### TASK GOAL
Copy the rows below word for word, leaving the pictures out of your copy.

### GIVEN DATA
-=-=-

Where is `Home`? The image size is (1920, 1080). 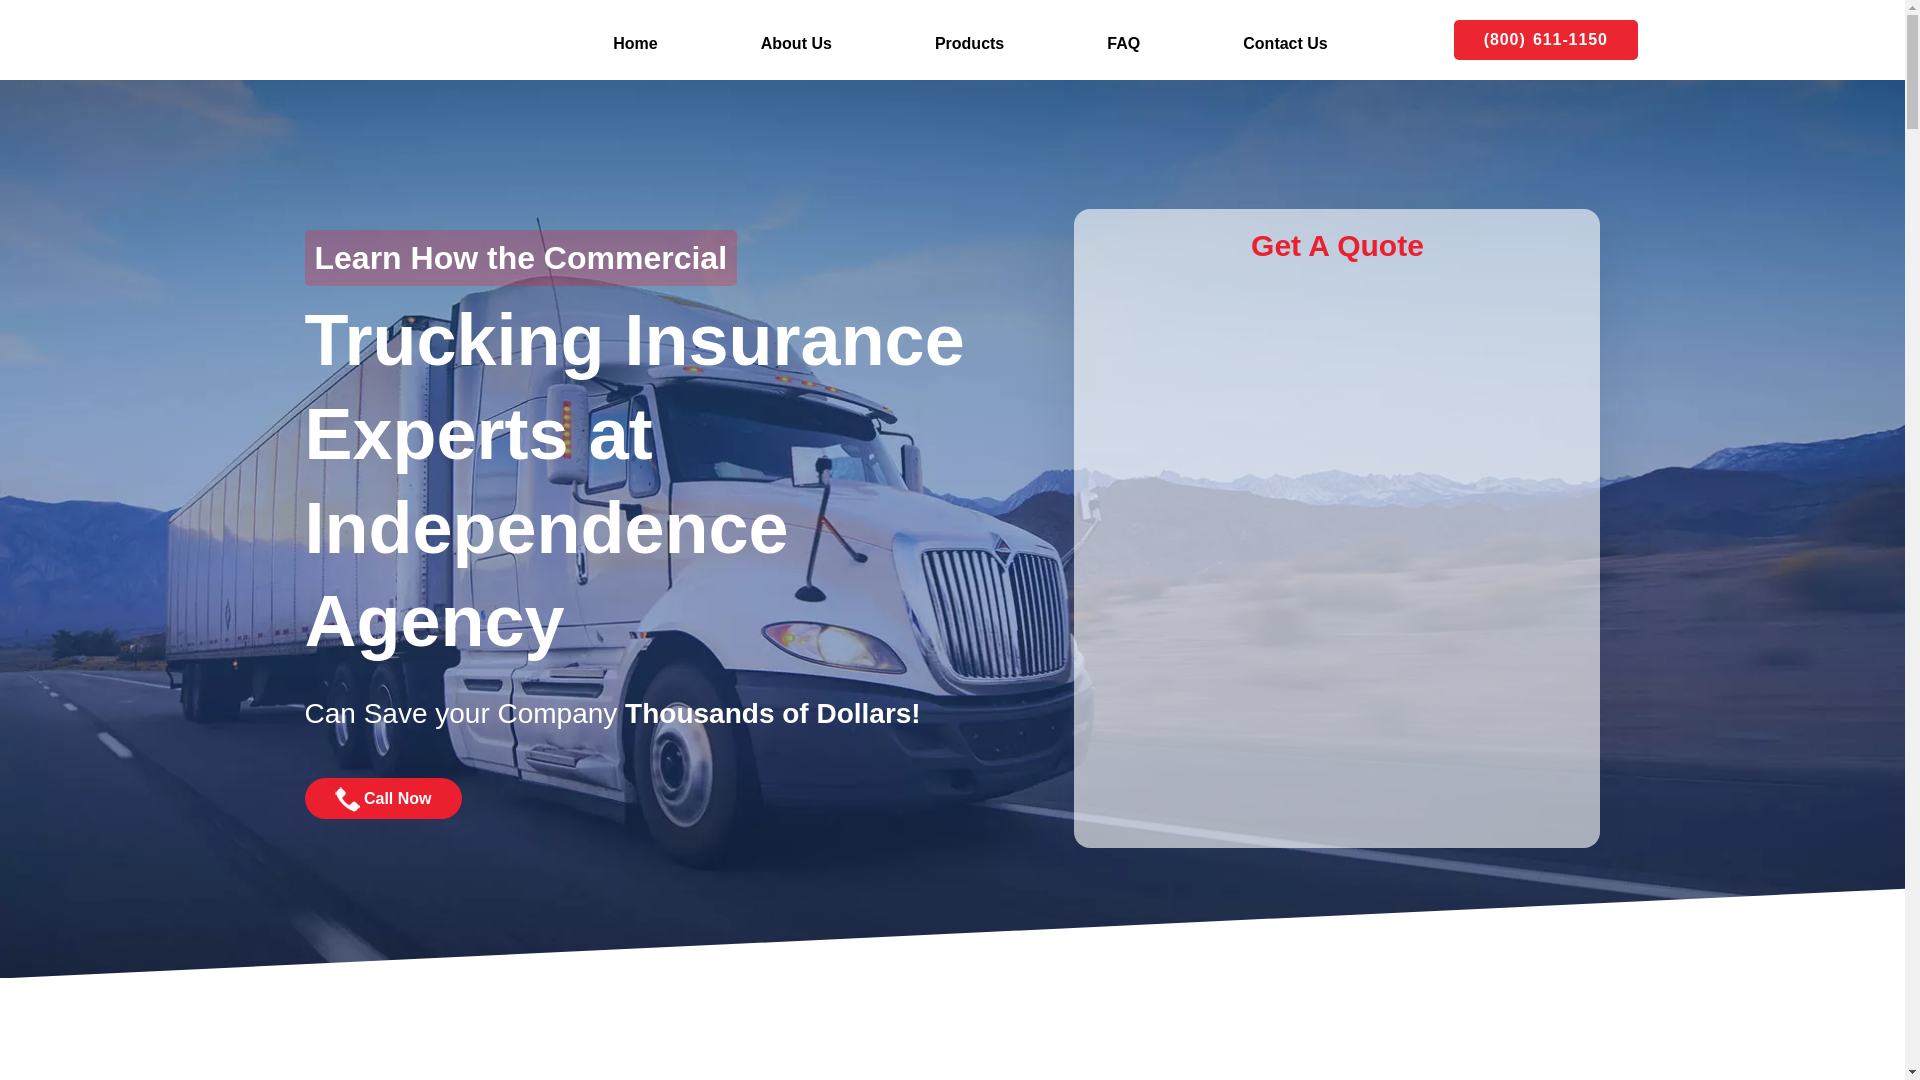
Home is located at coordinates (636, 43).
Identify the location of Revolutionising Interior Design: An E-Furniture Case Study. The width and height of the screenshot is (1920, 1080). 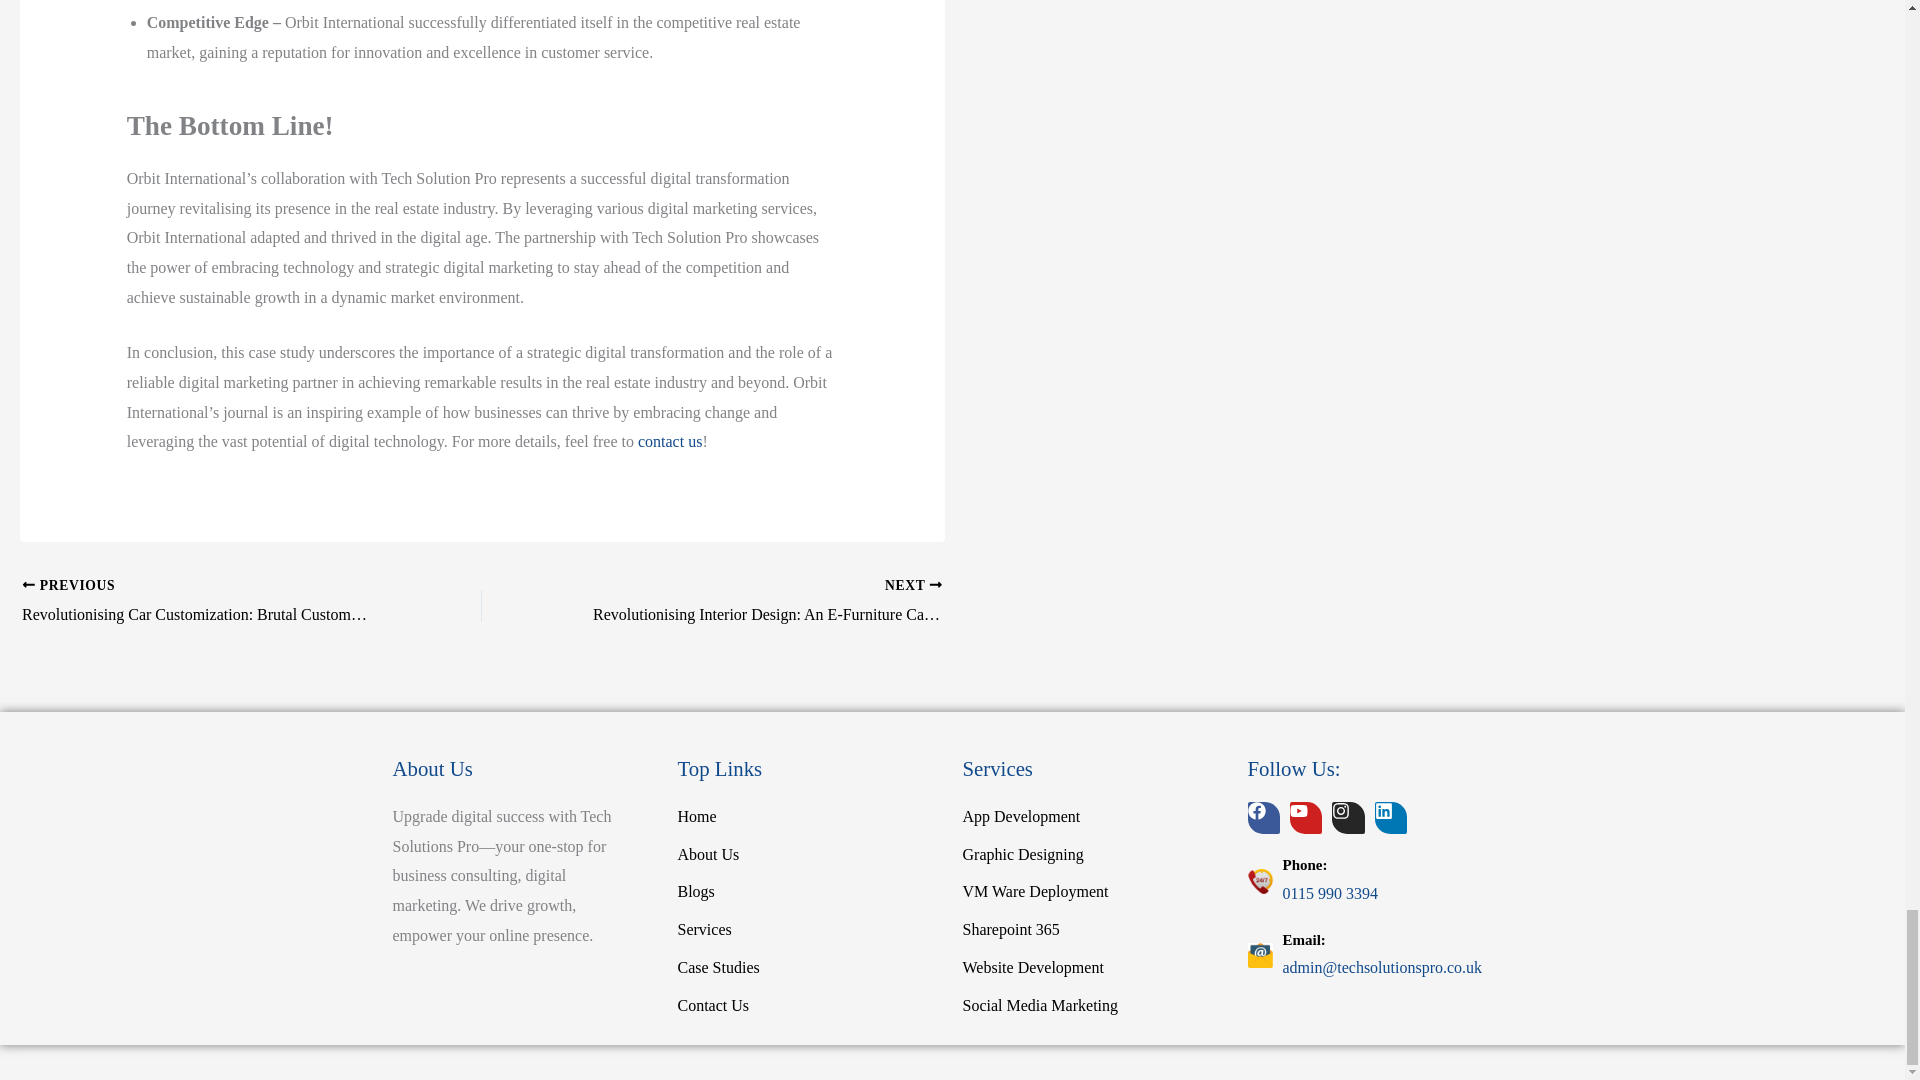
(757, 601).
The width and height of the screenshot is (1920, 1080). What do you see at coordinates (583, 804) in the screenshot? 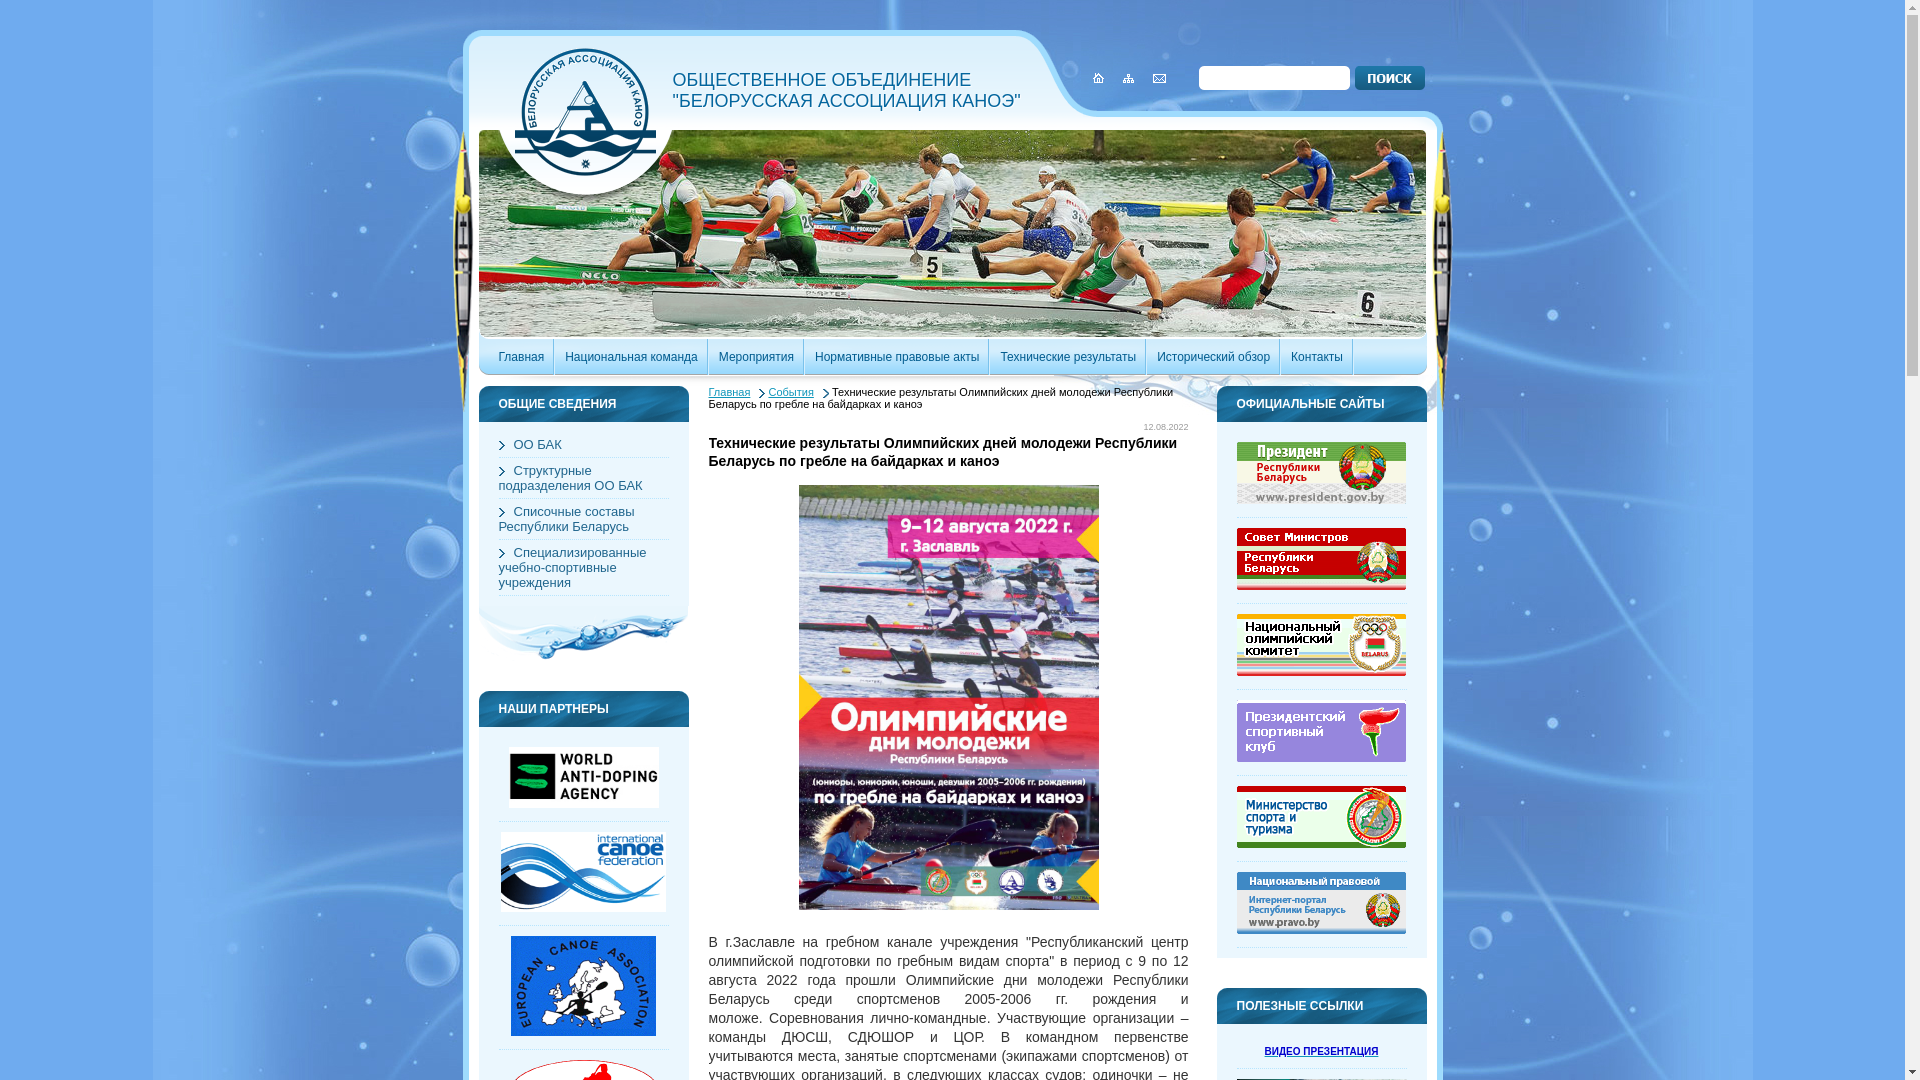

-=-=-

### EXERCISE OUTPUT
Where is `Home`? The image size is (1920, 1080). 
Home is located at coordinates (636, 43).
Identify the location of Revolutionising Interior Design: An E-Furniture Case Study. The width and height of the screenshot is (1920, 1080). 
(757, 601).
The width and height of the screenshot is (1920, 1080). What do you see at coordinates (583, 804) in the screenshot? 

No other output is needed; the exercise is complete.